Bien que pour les prochaines élections dont la date vient d'être annoncée, les Haïtiens se passionnent pour la Coupe du monde de football au Brésil.



Haïti à l'heure de la Coupe du monde de football, drapeaux brésiliens au vent. AFP/Hector Retamal
Haïti à l'heure de la Coupe du monde de football, drapeaux brésiliens au vent. AFP/Hector Retamal

En Haïti, le président Martelly a annoncé officiellement la tenue des élections à l'automne. Les scrutins, pour élire notamment 20 sénateurs, 120 députés et tous les maires du pays, auraient dû se tenir en novembre 2011. Le gouvernement voulait faire avancer le processus électoral avant le début de la Coupe du monde de football mais en signant l'arrêté qui convoque les citoyens aux urnes, Michel Martelly ne respecte pas la constitution car le conseil électoral n'est pas encore fonctionnel.

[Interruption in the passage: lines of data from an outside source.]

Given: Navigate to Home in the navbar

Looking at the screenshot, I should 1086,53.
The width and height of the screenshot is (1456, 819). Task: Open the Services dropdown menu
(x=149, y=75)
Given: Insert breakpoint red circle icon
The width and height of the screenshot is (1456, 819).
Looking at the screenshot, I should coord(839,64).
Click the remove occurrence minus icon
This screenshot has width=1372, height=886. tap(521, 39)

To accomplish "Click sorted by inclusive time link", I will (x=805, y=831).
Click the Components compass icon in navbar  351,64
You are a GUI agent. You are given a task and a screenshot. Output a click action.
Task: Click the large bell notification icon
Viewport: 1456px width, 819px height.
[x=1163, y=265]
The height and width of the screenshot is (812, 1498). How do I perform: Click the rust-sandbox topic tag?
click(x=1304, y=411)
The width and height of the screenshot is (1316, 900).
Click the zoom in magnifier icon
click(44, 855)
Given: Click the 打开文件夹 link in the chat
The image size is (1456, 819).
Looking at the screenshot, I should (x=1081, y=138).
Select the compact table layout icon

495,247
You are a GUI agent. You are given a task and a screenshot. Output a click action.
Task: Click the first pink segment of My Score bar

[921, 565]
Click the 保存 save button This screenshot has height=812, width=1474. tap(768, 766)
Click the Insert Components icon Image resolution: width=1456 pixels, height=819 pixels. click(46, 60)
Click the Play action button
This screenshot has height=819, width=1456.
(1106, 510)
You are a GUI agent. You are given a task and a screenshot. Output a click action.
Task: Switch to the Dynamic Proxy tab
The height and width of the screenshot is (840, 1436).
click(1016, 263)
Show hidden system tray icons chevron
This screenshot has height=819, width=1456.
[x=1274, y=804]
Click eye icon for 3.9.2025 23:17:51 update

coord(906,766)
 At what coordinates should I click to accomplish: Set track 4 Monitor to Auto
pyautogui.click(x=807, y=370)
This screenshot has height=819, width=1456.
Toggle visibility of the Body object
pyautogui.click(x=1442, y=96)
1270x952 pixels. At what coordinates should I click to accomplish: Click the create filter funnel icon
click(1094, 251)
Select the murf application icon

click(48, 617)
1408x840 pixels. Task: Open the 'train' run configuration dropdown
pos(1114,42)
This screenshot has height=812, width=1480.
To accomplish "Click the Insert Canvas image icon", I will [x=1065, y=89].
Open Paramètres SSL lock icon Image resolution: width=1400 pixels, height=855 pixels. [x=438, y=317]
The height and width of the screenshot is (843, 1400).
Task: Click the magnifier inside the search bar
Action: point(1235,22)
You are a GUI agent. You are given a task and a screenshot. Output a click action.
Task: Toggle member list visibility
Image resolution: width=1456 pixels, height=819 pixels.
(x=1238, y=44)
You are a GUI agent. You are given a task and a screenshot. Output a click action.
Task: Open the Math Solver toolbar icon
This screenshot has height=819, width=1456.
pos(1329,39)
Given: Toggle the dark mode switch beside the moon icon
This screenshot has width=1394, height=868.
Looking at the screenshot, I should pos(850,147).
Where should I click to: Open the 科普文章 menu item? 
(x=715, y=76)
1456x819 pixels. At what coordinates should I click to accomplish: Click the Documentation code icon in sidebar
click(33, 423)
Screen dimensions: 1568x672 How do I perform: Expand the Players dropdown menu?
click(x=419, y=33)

Mais dans les rues de la capitale, les élections sont loin de passionner : il n'y en a que pour le ballon rond. Devant son petit dépôt de boissons, Loulou est préoccupé, non pas par la crise électorale qui paralyse la vie politique... Sa grande question : avec un grand drapeau brésilien et des guirlandes jaunes et vertes, son petit commerce est-il assez décoré ? « Je supporte le Brésil, c'est eux que j'aime, explique t-il. J'attends la Coupe du monde depuis longtemps pour voir mon équipe gagner parce que je suis fanatique. Les élections ? Bon, ça ne m'a jamais servi à rien. Parlons plutôt de la Coupe du monde qui commence ».

Compositions des équipes, pronostics : ici on ne parle que de foot. Raymond se fâche même quand on lui parle des élections. « Je ne veux pas du tout, du tout en entendre parler. C'est une chose que je déteste. Ils promettent tous pendant les campagnes mais une fois qu'on a voté, on ne les voit plus derrière les vitres teintées de leurs voitures. Ca donne trop de problèmes au pays. Avec la coupe du monde, aucun problème : vue notre misère, quand on voit de beaux buts, ce grand événement, c'est très important car on oublie notre stress. C'est mieux que les élections ».

Désabusés par la politique, les clients du bar informel jouent aux dominos pour une dernière après-midi. Car pendant un mois, la place sera occupée par deux petits écrans de télé et un poste radio : tout pour être sûr de ne rien rater de chaque match.